• _Excerpted text_
━━━

OpenSSL project is considering to close this mailing list

raf openssl at raf.org
Fri Mar 17 20:48:44 UTC 2023


On Fri, Mar 17, 2023 at 05:09:26PM +0100, Tomas Mraz <tomas at openssl.org> wrote:

> On Fri, 2023-03-17 at 07:51 -0700, Job Cacka wrote:
> > 
> > First, by even mentioning the dissolution of this list you threaten
> > the long term viability of this list. It would have been better to
> > first look to the members of the list to solve the real problems in
> > the list. What are they?
> 
> The main problem we see is that there are many places where to go for
> OpenSSL related advice and it is unclear which place is the best if you
> want to ask some question. So then the question(s) either do not reach
> all the potential communities and users that could answer them or the
> questions are duplicated at all (or some) of the possible places which
> is ugly too.
> 
> That problem can be hardly solved by any other ways than by simply
> removing some of the places.
> 
> Now the question of course is whether that problem is so critical that
> fixing it is worth alienating existing users of the place that would be
> closed.
> 
> Without asking the question we would not even know how many users do
> not consider github as acceptable place to go to. So it was necessary
> to ask that question.

━━━

• _Task set_
1/ Translate this sentence from the mailing list post into Spanish: "So it was necessary to ask that question."
2/ According to the mailing list post, what main problem does Tomas Mraz see?
Answer using only the mailing list post.

• _Dataset records_
━━━

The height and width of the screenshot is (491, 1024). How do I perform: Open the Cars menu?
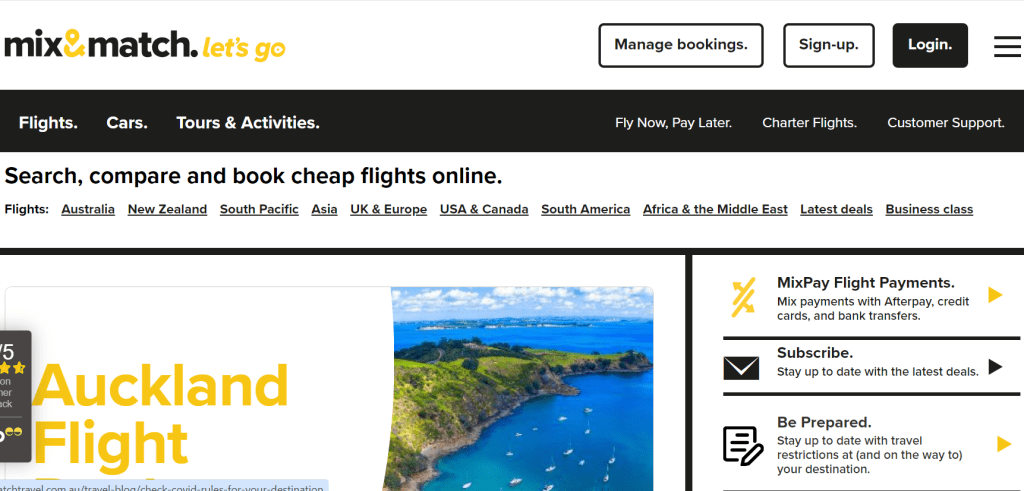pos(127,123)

━━━

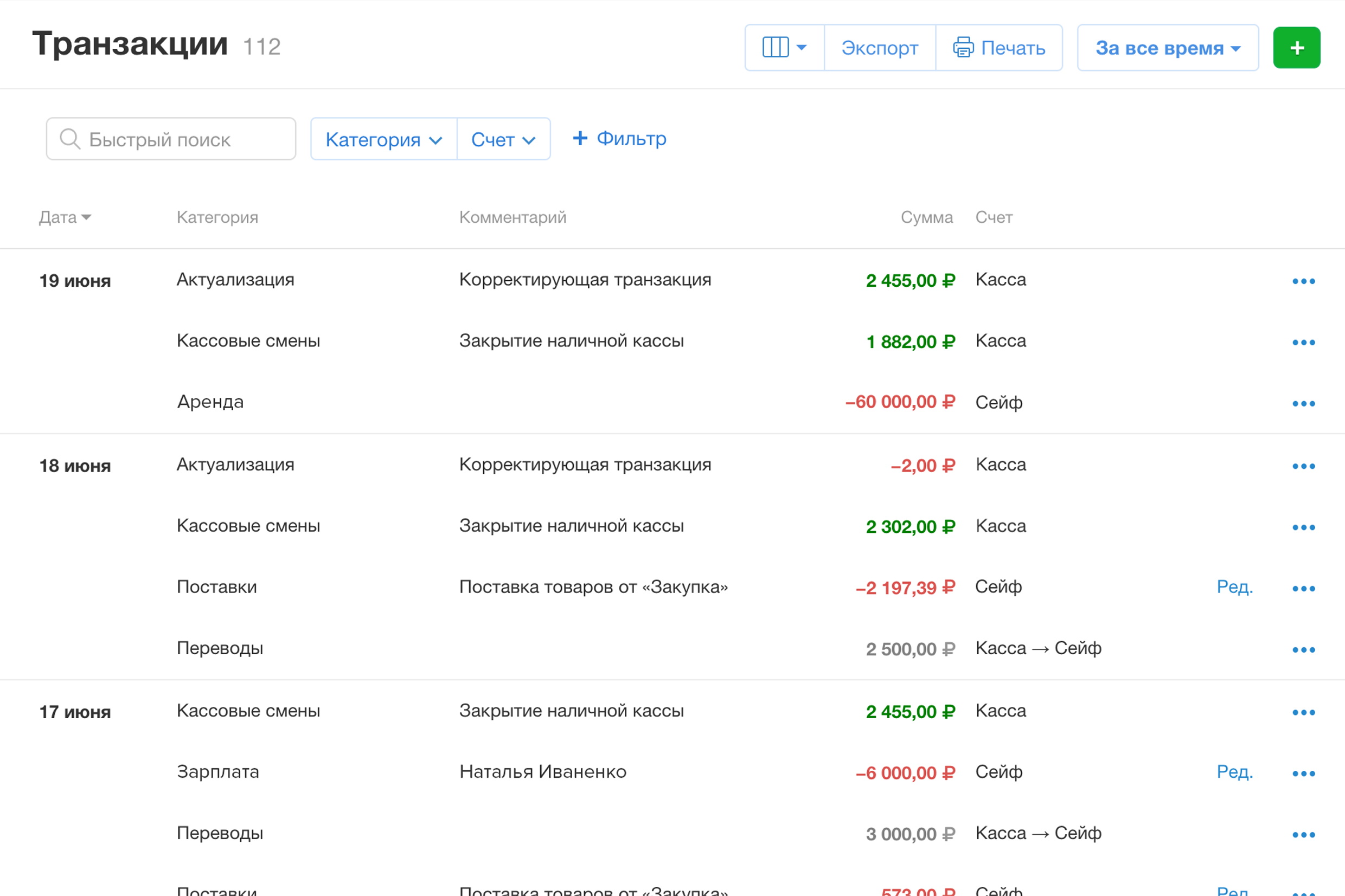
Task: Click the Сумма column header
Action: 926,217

━━━

• _Set of answers_
1/ Por eso fue necesario hacer esa pregunta.

2/ There are many places to go for OpenSSL-related advice, and it is unclear which one is best for asking a question.